## Document text
Musically, IT’S NOT REAL moves far beyond the traditional instruments Red grew up playing. Raised on piano, guitar, and cello, she approaches production with the curiosity of someone who understands classical structure but refuses to stay inside it. The album blends gothic textures, electronic atmospheres, and theatrical pop melodies in ways that often feel deliberately unsettling.

“IT’S NOT REAL was definitely different for me, but there was no other way to explain the emotion and experiences than by experimenting with the way the entire song feels,” she says. “It goes beyond melody and lyrics and while I pride myself on both, a song is not complete unless it makes you feel something, especially disturbed.”

Her influences reflect that same mix of boldness and craft. Artists like Lady Gaga, Billie Eilish, and Sofia Isella may seem like an unlikely trio, but Red sees a common thread running through their work.

“Lady Gaga is bold with her melodies, Sofia with her lyrics, Billie is clever with both, and all 3 with their fashion,” she says. “I’d like to think all of this shows up in my own artistry.”

That theatrical instinct has become especially visible on stage. Red’s live shows have developed a reputation for turning concerts into something closer to communal catharsis, particularly during songs like “Aphrodite,” where the emotional tone shifts dramatically in the room.

“The entire show feels like a party with all my friends where we’re all dancing and laughing and screaming,” she says. “But then Aphrodite starts, and it’s still all my friends, but now we’re crying and holding hands and connecting on a deeper level. Aphrodite is my most precious song to sing live, to feel with the crowd because not only do I see them, but I see them too, and in this moment we are one.”

## Dataset entries
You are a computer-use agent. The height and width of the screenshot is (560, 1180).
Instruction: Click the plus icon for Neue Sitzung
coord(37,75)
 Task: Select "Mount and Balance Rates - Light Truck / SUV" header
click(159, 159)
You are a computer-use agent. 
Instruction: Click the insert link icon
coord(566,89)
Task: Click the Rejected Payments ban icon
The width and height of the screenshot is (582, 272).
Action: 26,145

==

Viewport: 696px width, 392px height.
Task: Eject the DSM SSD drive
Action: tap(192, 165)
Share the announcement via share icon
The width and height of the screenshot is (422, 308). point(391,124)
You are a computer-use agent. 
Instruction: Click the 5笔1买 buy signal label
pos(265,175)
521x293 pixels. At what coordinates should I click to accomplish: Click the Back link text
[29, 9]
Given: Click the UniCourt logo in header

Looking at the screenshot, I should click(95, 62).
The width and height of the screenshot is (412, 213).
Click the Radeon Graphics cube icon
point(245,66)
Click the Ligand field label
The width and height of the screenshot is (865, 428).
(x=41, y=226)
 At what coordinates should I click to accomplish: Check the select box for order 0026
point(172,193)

==

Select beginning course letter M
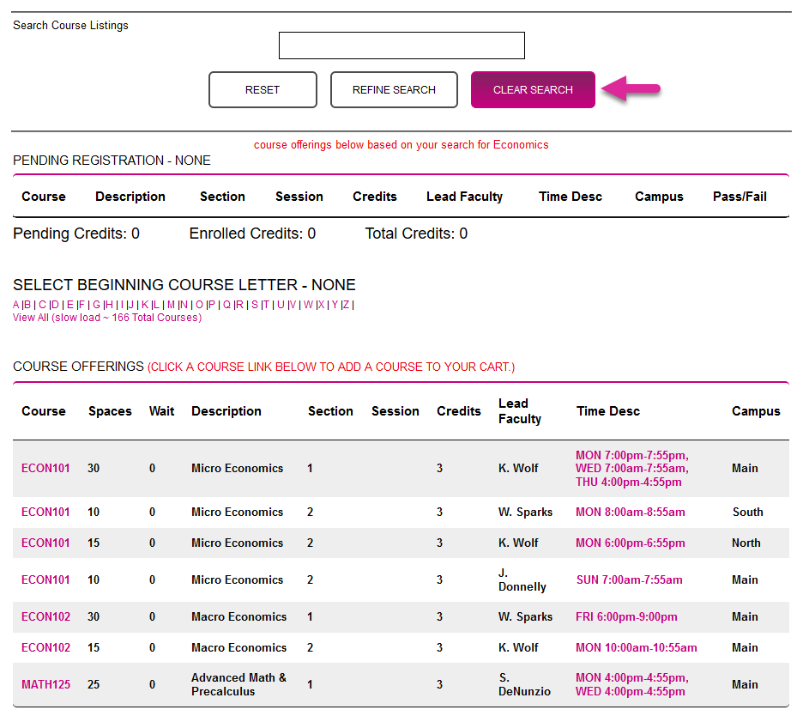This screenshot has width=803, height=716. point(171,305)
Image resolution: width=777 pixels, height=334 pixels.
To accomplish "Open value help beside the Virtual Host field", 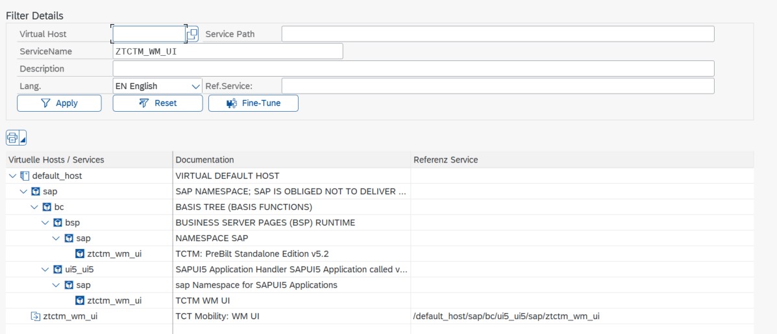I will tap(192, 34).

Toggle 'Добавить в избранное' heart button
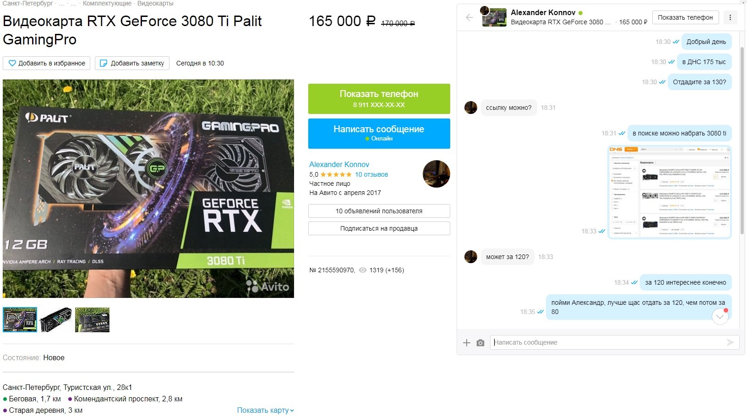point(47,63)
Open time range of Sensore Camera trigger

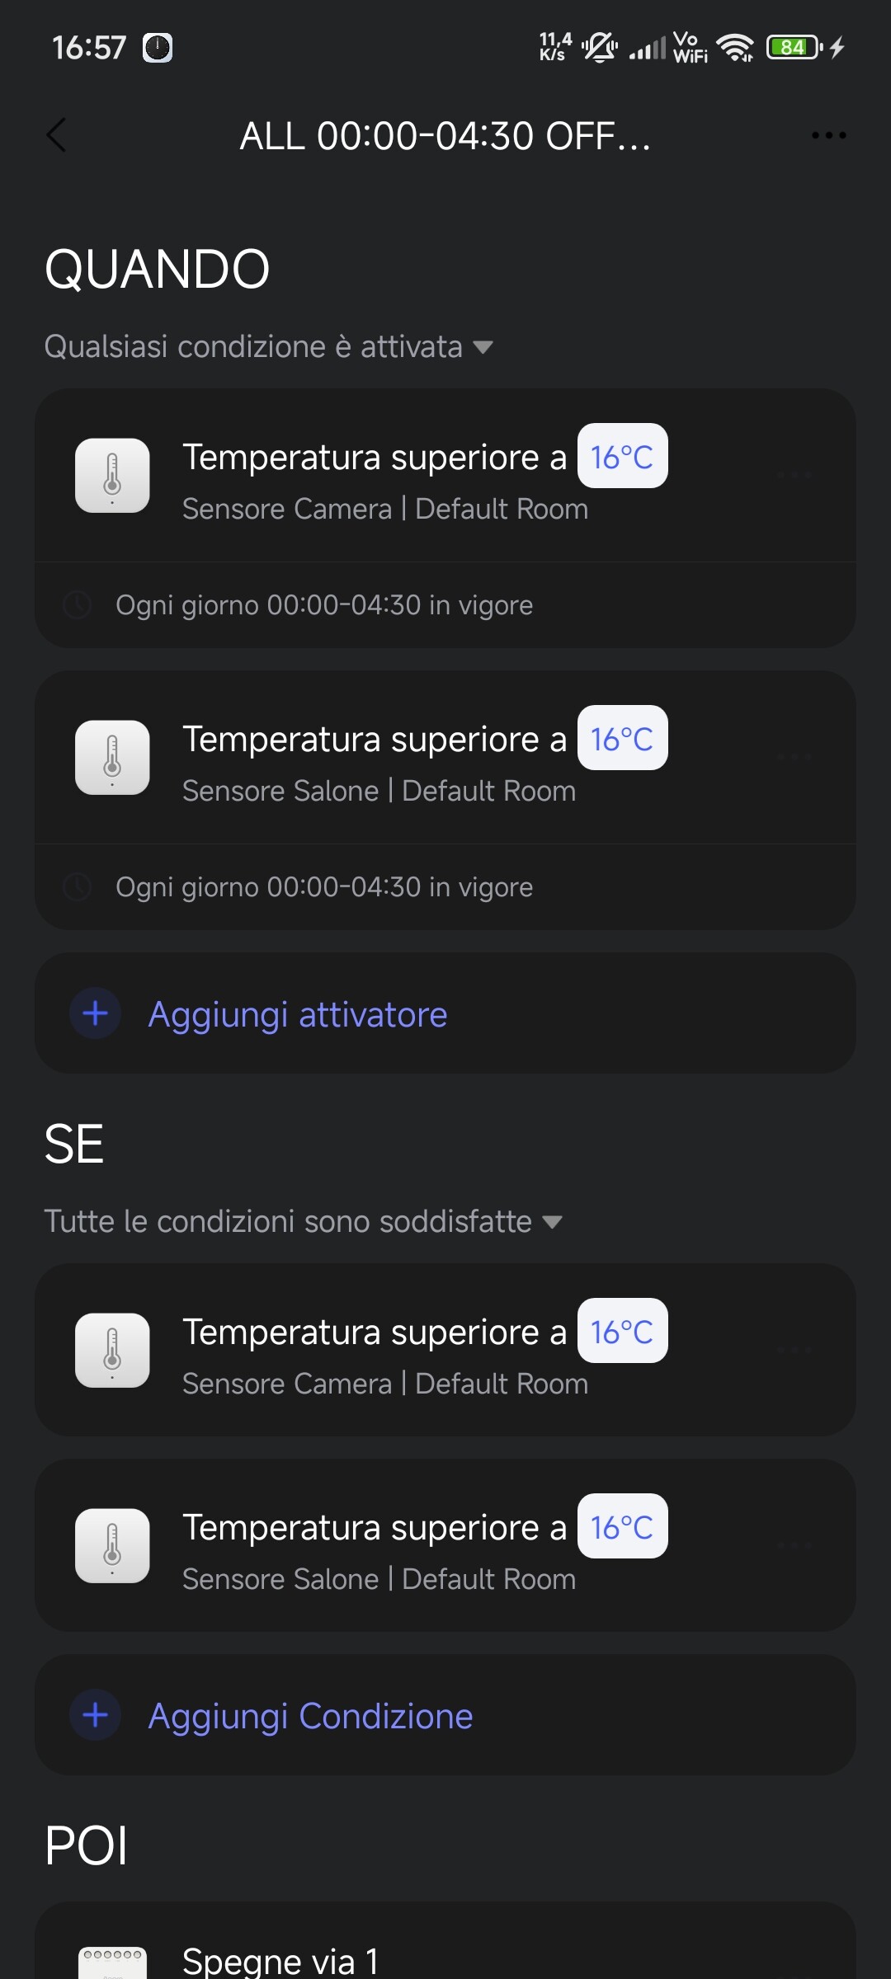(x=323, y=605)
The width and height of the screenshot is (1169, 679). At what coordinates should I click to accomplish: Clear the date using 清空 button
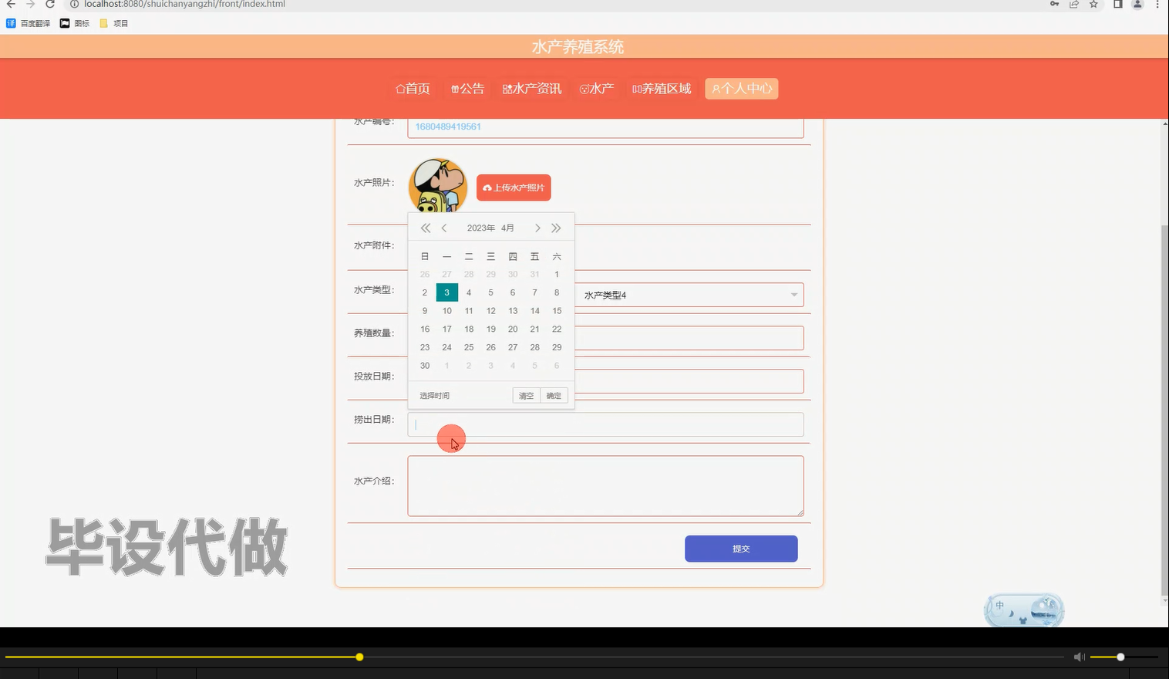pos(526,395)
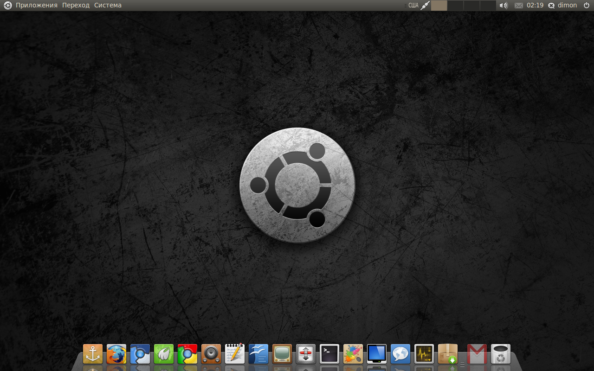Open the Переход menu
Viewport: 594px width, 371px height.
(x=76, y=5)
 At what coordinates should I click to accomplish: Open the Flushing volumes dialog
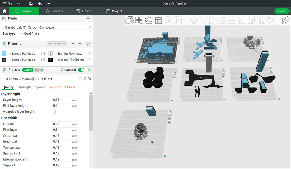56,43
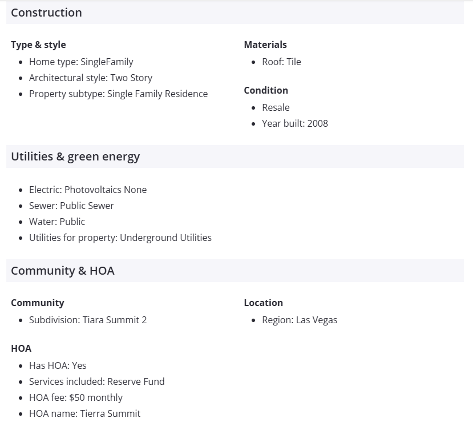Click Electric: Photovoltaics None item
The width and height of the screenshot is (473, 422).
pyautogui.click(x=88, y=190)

## How to complete this task
In the profile of Red, which three instruments was she raised on?

## Expected answer
Piano, guitar, and cello.